Petugas curiga melihat begitu banyak telepon genggam yang dibawa Gilchalan. ”Saya punya teman di beberapa negara, saya harus menyimpan nomor-nomornya,” kata Gilchalan kepada personel Polres Kota Bandara Soekarno-Hatta.
Oleh
TIM KOMPAS
·5 menit baca
Sosok lelaki bertinggi badan lebih kurang 165 sentimeter, dengan tubuh kekar dan dada bidang, berjalan santai menuju konter pelaporan maskapai Qatar Airways di Terminal 3 Bandara Internasional Soekarno-Hatta, Banten, suatu petang pada akhir Mei 2021. Suasana di bandara saat itu sepi. Tak banyak penumpang.

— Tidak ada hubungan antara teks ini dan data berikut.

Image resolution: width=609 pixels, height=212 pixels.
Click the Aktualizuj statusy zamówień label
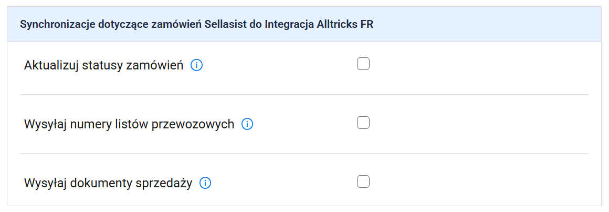(x=103, y=66)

Namun, belum sempat pria bernama Ghassem Saberi Gilchalan itu tiba di konter untuk mengambil pas keberangkatan pesawat Qatar Airways dengan rute Jakarta-Doha, Qatar, ia dihentikan beberapa orang. Kepada Gilchalan, mereka memperkenalkan diri sebagai personel Kepolisian Resor Kota Bandara Soekarno-Hatta dan Kantor Imigrasi Soekarno-Hatta.
Gilchalan, yang saat itu hanya menggendong ransel, tanpa banyak bicara mengikuti petugas ke sebuah ruangan yang masih berada di Terminal 3 bandara.

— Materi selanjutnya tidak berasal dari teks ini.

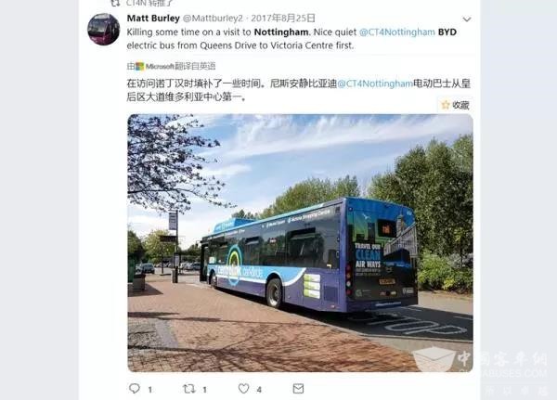The width and height of the screenshot is (557, 400).
Task: Click the 收藏 star favorite button
Action: pyautogui.click(x=456, y=105)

Gilchalan, pria 49 tahun dengan kulit putih, rambut cepak berwarna keperakan, dan alis mata tebal. Ia mengenakan kacamata tanpa bingkai. Tato terlihat di lengan kiri dan kanannya. Di ruangan itu, pertanyaan demi pertanyaan petugas dijawabnya dengan santai dalam bahasa Inggris. Ia berbicara dengan intonasi suara rendah.

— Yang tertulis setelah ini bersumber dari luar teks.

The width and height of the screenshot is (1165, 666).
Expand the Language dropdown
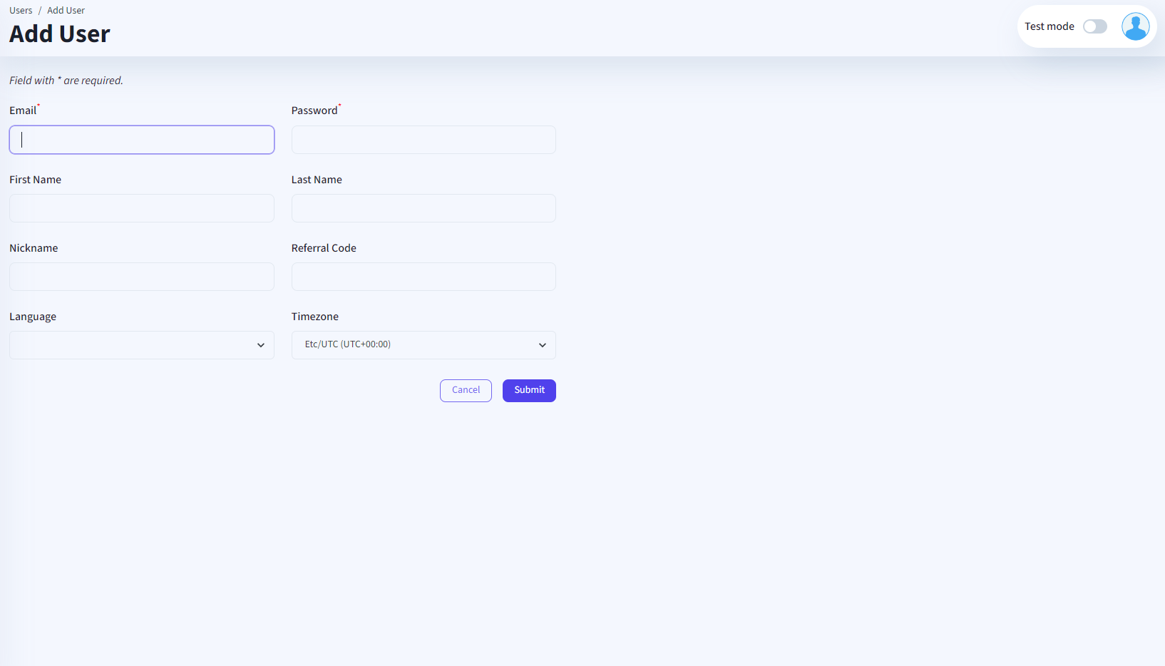[x=141, y=345]
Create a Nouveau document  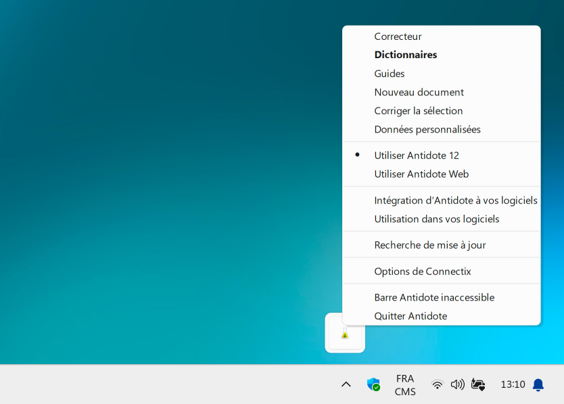(419, 92)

Petugas juga menemukan uang tunai dalam bentuk 16 mata uang asing dengan nominal setara Rp 140 juta. Tak ketinggalan, ditemukan pula 11 telepon seluler, satu tablet, satu pemutar musik, dua modem, dan beberapa kartu SIM lokal ataupun luar negeri.
Selama empat jam, dia diwawancarai dan barang-barangnya digeledah. Identitasnya pun diperiksa silang oleh petugas. Gilchalan saat itu memegang paspor Bulgaria bernomor 382509836. Namun, di tas ranselnya, petugas juga menemukan dua paspor lagi. Satu paspor Bulgaria yang sudah kedaluwarsa, serta satu paspor Iran yang masih berlaku hingga 2023. Semua atas nama dia.
Bukan hanya itu, petugas juga mendapati Gilchalan membawa sejumlah dokumen berbahasa Persia, beberapa kartu bertuliskan anggota Persatuan Bekas Polis Malaysia dan Skuad 69 PDRM.
Selain itu, petugas juga menemukan uang tunai dalam bentuk 16 mata uang asing dengan nominal setara Rp 140 juta. Tak ketinggalan, ditemukan pula 11 telepon seluler, satu tablet, satu pemutar musik, dua modem, dan beberapa kartu SIM lokal, ataupun luar negeri.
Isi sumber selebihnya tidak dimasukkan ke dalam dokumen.